Buried Alive: a Tale of These Days eBook

This eBook from the Gutenberg Project consists of approximately 221 pages of information about Buried Alive.

Buried Alive: a Tale of These Days eBook

This eBook from the Gutenberg Project consists of approximately 221 pages of information about Buried Alive.

“Here’s your Telegraph,” she said cheerfully, tacitly disowning any property or interest in the Telegraph.  For her, newspapers were men’s toys.  She never opened a paper, never wanted to know what was going on in the world.  She was always intent upon her own affairs.  Politics—­and all that business of the mere machinery of living:  she perfectly ignored it!  She lived.  She did nothing but live.  She lived every hour.  Priam felt truly that he had at last got down to the bed-rock of life.
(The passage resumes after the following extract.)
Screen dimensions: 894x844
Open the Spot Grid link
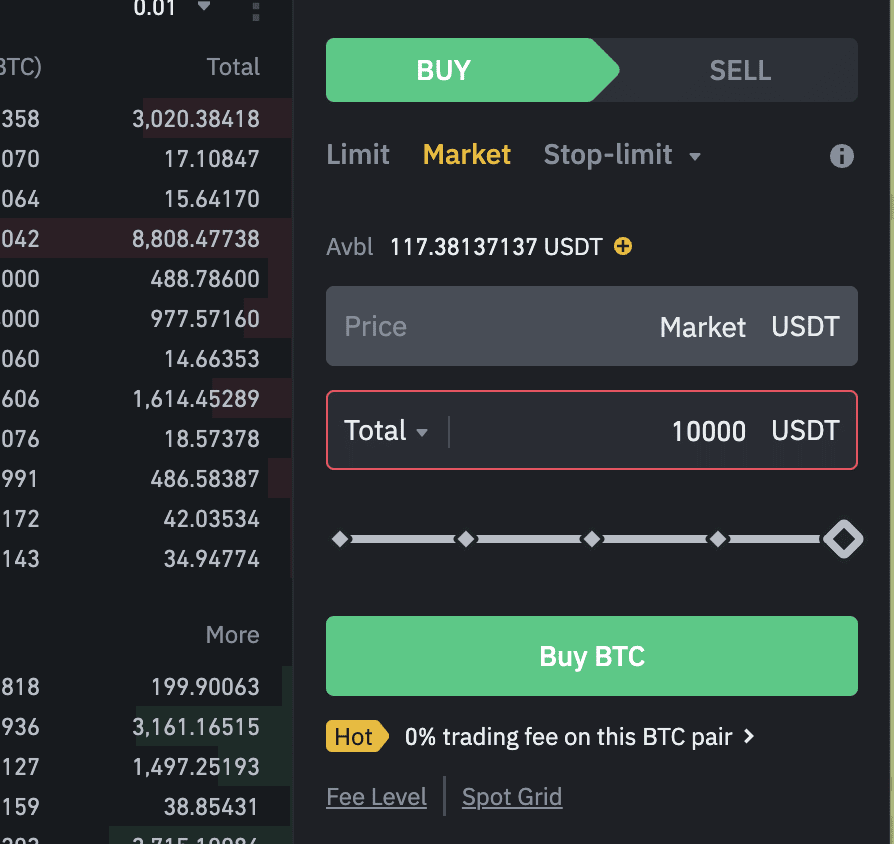(512, 797)
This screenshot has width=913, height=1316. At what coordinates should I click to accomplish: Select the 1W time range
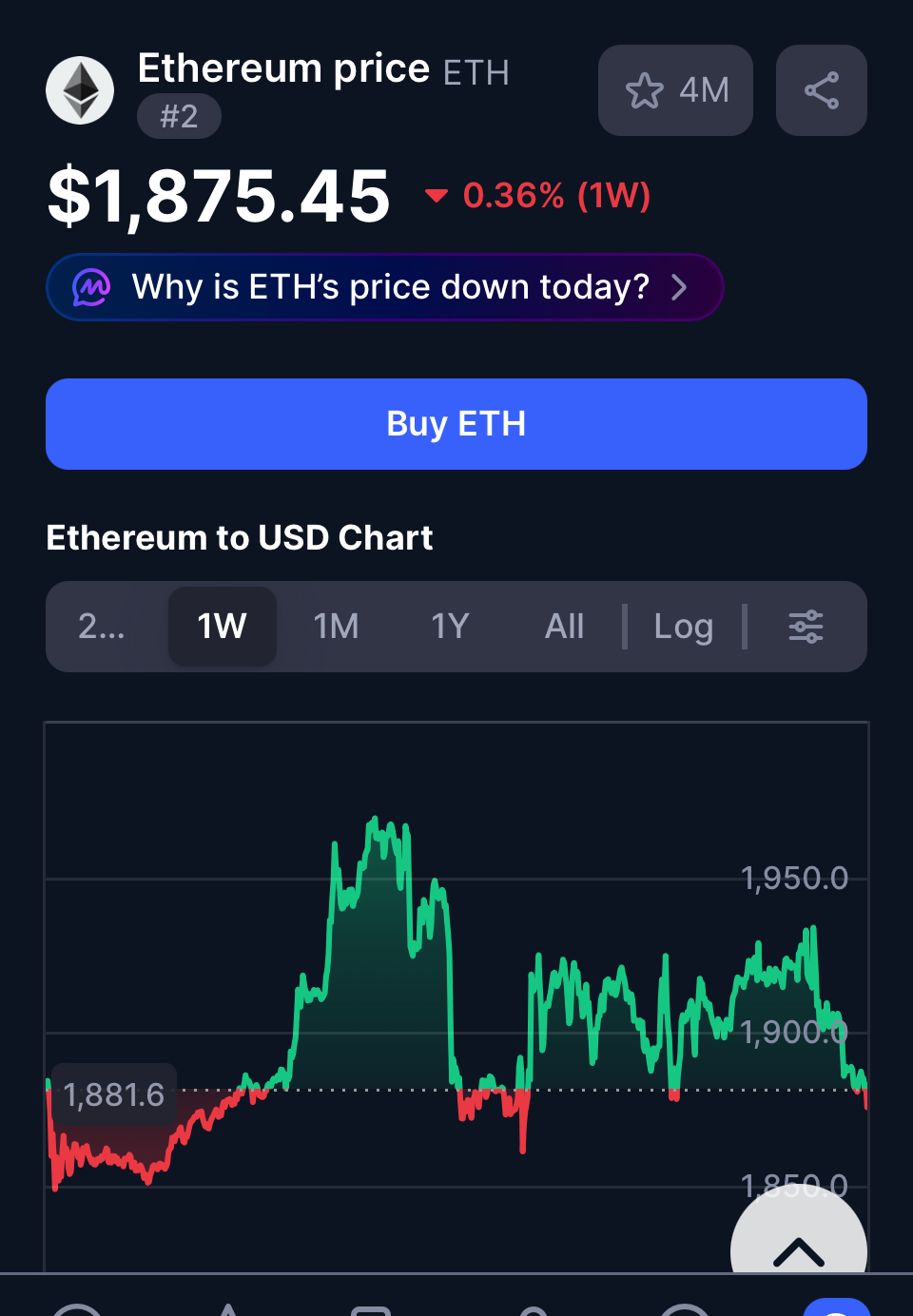223,627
There were twenty pages of the Telegraph, far more matter than a man could read in a day even if he read and read and neither ate nor slept.  And all of it so soothing in its rich variety!  It gently lulled you; it was the ideal companion for a poached egg; upstanding against the coffee-pot, it stood for the solidity of England in the seas.  Priam folded it large; he read all the articles down to the fold; then turned the thing over, and finished all of them.  After communing with the Telegraph, he communed with his own secret nature, and wandered about, rolling a cigarette.  Ah!  The first cigarette!  His wanderings led him to the kitchen, or at least as far as the threshold thereof.  His wife was at work there.  Upon every handle or article that might soil she put soft brown paper, and in addition she often wore house-gloves; so that her hands remained immaculate; thus during the earlier hours of the day the house, especially in the region of fireplaces, had the air of being in curl-papers.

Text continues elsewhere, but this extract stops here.